● **WHAT YOU SHOULD DO**
Count the lines in the records below that contain the string "point". Reply with the number only.

Collected data:
□ □ □ □ □

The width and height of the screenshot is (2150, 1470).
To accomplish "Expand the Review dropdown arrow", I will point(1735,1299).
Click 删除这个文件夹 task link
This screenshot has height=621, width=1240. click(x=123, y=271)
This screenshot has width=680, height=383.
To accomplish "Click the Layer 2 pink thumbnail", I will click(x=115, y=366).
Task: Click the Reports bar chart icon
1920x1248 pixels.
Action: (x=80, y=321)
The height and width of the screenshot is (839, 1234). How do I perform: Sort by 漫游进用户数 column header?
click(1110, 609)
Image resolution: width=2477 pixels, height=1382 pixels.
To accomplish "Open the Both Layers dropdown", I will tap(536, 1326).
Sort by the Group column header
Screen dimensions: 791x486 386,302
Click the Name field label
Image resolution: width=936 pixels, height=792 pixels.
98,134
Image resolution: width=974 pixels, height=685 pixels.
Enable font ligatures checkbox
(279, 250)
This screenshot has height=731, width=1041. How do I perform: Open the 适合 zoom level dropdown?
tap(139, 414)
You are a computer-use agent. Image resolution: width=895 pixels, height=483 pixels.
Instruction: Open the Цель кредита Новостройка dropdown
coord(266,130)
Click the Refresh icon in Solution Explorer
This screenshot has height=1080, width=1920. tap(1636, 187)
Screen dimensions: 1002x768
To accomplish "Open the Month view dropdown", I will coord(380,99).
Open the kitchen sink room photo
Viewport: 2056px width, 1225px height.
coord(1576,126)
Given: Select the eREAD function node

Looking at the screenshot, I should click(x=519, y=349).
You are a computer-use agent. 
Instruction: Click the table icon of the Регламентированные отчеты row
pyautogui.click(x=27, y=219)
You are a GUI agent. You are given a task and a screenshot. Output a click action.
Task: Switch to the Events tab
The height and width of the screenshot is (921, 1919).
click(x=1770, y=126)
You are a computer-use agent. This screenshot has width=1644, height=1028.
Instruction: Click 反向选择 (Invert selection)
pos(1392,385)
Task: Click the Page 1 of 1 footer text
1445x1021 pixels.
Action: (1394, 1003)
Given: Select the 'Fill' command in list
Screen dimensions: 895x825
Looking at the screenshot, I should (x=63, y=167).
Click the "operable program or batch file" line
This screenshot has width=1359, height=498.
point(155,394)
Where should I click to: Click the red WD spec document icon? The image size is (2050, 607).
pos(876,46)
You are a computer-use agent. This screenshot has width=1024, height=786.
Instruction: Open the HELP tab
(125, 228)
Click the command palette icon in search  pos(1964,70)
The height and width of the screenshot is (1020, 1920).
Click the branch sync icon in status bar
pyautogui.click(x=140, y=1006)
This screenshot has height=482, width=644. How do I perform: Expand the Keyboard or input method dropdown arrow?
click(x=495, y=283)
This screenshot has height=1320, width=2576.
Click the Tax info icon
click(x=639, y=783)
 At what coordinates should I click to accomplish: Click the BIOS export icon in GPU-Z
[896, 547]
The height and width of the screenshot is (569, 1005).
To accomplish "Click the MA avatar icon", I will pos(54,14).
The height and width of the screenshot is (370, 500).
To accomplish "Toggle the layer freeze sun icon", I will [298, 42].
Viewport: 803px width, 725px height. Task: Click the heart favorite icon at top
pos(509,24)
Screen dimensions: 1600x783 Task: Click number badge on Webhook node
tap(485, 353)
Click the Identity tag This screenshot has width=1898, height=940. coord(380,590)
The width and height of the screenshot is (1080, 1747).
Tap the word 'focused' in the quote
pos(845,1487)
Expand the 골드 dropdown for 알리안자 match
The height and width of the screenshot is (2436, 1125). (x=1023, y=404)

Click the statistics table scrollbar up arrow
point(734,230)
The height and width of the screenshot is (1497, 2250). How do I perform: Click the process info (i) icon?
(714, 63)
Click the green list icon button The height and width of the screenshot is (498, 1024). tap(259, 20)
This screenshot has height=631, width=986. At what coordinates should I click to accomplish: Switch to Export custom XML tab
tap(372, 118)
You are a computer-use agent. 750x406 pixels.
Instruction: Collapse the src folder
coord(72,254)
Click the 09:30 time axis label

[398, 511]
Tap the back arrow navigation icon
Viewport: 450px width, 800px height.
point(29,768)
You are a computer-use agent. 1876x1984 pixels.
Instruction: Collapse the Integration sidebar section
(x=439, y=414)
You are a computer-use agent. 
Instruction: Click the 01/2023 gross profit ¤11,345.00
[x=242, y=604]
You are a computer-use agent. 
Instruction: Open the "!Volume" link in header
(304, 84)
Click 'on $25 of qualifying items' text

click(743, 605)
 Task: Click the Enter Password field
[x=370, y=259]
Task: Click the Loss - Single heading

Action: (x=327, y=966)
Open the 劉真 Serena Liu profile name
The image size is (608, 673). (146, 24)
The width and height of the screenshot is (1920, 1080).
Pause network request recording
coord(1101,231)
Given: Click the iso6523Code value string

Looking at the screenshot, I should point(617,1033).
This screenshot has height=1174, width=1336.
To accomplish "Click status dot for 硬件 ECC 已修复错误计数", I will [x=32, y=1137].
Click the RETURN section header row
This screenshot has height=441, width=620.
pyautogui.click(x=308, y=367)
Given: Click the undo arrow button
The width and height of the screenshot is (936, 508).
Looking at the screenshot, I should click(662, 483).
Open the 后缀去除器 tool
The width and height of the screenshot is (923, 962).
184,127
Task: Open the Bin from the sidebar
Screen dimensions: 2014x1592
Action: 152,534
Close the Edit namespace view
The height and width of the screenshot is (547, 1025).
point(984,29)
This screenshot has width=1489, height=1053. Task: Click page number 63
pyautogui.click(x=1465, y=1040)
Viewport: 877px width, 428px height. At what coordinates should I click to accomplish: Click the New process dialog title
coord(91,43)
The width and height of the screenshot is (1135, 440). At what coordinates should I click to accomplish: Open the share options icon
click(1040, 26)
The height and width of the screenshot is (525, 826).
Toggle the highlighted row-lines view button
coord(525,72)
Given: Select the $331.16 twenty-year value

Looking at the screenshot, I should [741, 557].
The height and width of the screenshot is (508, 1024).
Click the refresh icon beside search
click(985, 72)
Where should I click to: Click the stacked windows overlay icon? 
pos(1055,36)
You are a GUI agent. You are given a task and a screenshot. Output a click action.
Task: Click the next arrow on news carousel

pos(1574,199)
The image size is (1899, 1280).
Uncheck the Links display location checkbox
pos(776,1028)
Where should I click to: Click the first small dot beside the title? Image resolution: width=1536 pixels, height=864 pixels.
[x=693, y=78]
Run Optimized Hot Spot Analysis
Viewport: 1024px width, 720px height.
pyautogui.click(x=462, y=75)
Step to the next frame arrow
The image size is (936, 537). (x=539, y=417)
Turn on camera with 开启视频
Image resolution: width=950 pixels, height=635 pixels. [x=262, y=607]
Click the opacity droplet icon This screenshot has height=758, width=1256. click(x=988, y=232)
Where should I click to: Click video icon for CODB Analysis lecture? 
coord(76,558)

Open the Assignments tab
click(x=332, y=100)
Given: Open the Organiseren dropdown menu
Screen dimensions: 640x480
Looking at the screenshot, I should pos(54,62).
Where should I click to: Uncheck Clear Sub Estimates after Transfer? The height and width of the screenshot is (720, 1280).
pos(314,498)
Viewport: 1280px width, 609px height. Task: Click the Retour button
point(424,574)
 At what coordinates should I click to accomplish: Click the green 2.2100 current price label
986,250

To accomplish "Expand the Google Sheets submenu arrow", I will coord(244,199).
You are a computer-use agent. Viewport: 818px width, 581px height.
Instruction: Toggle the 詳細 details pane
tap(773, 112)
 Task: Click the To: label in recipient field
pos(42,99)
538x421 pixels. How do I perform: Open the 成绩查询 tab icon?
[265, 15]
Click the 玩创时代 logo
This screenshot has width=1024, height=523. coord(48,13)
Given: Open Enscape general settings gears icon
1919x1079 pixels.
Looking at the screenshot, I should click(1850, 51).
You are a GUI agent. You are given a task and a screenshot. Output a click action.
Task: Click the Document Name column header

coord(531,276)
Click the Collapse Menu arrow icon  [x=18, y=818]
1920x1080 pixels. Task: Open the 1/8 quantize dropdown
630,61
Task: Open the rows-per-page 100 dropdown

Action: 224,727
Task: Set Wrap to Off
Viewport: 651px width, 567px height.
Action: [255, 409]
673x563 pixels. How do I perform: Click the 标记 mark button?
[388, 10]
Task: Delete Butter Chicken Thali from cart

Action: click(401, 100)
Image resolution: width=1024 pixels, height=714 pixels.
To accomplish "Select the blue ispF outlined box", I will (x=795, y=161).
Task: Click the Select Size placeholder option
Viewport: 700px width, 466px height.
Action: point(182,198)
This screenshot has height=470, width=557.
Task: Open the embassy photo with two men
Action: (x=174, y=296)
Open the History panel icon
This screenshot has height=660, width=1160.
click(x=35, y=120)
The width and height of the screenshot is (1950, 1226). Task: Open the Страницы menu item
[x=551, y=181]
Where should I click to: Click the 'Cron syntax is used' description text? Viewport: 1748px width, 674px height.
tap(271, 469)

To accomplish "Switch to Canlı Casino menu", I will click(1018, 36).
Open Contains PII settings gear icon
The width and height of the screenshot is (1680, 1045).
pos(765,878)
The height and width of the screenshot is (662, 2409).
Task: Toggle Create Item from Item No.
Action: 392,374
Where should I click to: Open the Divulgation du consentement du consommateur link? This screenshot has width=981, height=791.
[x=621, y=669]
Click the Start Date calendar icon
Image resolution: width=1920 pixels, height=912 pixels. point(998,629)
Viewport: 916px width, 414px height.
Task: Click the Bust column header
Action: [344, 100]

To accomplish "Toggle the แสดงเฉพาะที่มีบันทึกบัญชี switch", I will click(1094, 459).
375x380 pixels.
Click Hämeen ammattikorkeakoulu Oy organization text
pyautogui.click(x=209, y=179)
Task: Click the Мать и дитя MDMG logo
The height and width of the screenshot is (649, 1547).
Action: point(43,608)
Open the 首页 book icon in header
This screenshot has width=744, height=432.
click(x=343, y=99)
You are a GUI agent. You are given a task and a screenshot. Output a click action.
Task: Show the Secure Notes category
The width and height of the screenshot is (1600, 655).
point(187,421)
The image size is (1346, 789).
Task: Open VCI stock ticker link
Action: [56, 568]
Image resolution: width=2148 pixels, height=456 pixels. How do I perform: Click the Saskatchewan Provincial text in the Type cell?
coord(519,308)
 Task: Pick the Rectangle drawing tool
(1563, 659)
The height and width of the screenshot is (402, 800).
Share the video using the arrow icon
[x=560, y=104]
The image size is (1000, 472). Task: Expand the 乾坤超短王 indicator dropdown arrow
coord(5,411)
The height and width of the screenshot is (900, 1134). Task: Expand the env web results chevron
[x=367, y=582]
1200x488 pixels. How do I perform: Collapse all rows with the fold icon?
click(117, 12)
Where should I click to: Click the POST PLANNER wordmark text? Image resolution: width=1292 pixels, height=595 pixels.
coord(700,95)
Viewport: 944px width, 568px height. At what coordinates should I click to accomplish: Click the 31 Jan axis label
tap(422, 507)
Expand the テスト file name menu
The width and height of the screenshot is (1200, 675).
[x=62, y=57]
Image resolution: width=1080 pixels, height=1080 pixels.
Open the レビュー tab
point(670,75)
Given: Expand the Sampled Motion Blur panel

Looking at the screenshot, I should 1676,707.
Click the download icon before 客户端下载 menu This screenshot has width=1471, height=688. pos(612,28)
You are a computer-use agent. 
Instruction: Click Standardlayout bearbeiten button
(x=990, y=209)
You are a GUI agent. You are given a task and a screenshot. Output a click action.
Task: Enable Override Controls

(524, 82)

□ □ □ □ □

● **TASK SOLUTION**
12